Secuenciar el genoma, una realidad al alcance de todos

La secuencia del genoma de una persona permite conocer el riesgo que la misma corre de padecer ciertos tipos de enfermedades, como cáncer, enfermedades neurodegenerativas y cardiovasculares, diabetes y otras. Muy pronto, todos podremos conocer esta información de nosotros mismos gracias al esfuerzo de varias empresas que trabajan para ofrecer este servicio por una módica suma de dinero.

Por el momento, la información que puede leerse en el genoma no es demasiada, pero se espera que esto cambie los próximos años. Los expertos en bioética señalan que lo importante no es lo nos pueda decir el genoma ahora, sino los que nos dirá en el futuro cercano, cuando se decodifique la acción de las redes de genes en un momento determinado del desarrollo.

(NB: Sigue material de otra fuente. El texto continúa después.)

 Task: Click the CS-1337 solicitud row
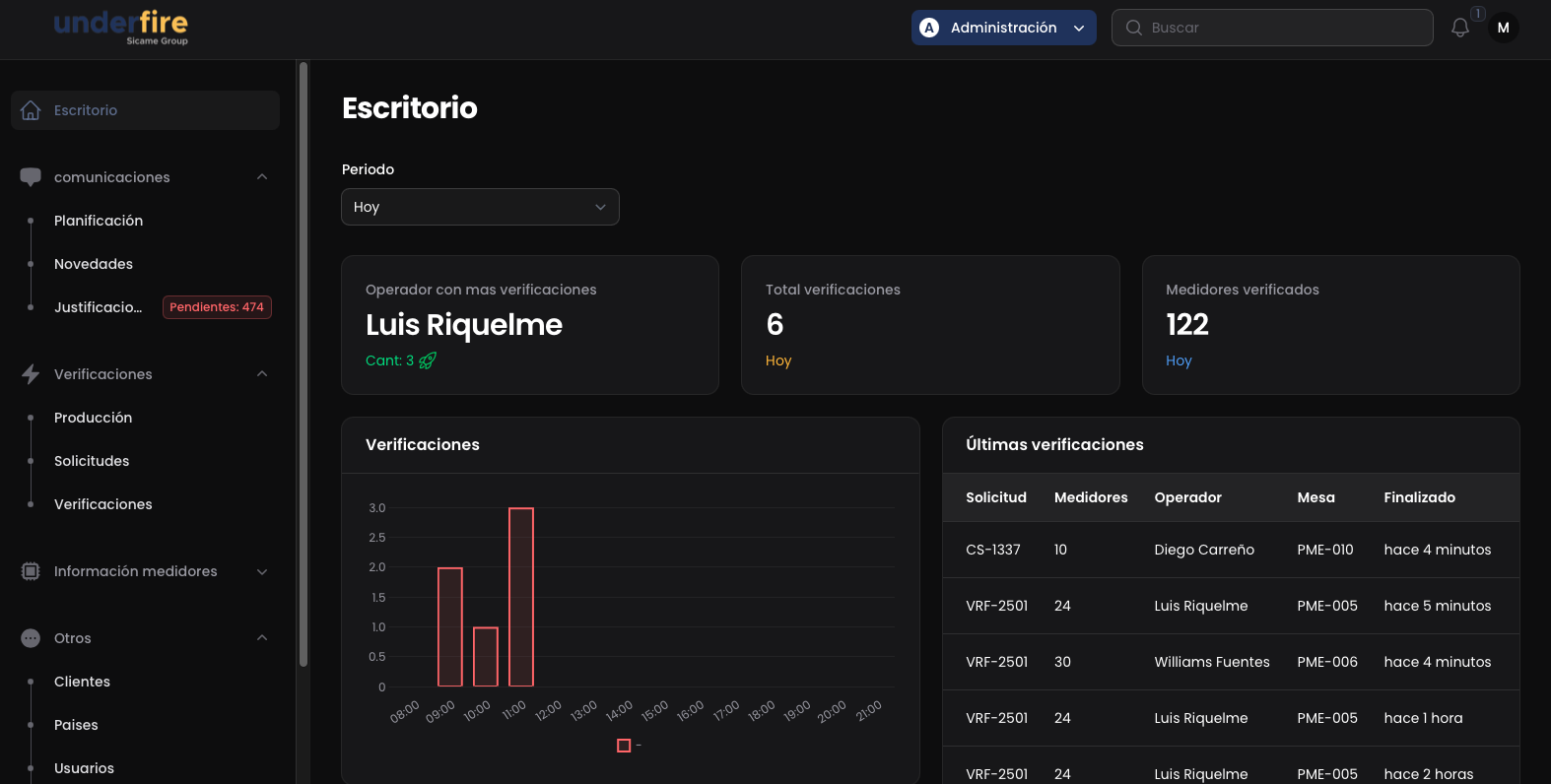pyautogui.click(x=993, y=550)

Entonces es posible que aparezca un efecto secundario de la generalización de la secuenciación de genomas: la pérdida de intimidad y la discriminación.

En previsión de esta indeseada consecuencia, en EEUU se aprobó recientemente el Acta de No Discriminación por la Información Genética (GINA en inglés), la cual prohíbe el uso inadecuado de esta información por parte de las aseguradoras y en las relaciones laborales. Es decir, impide que las aseguradoras suban las primas o deniegan cobertura a personas con mayor predisposición genética a sufrir ciertas enfermedades. Además, prohíbe a las empresas basarse en los genes para decidir a quién contratar, despedir o ascender.

En todo caso, es imparable el avance de la secuenciación barata, especialmente porque las empresas cuentan con la financiación de las propios Institutos de Salud Estadounidenses para el desarrollo de tecnologías que abaraten y aceleren la secuenciación.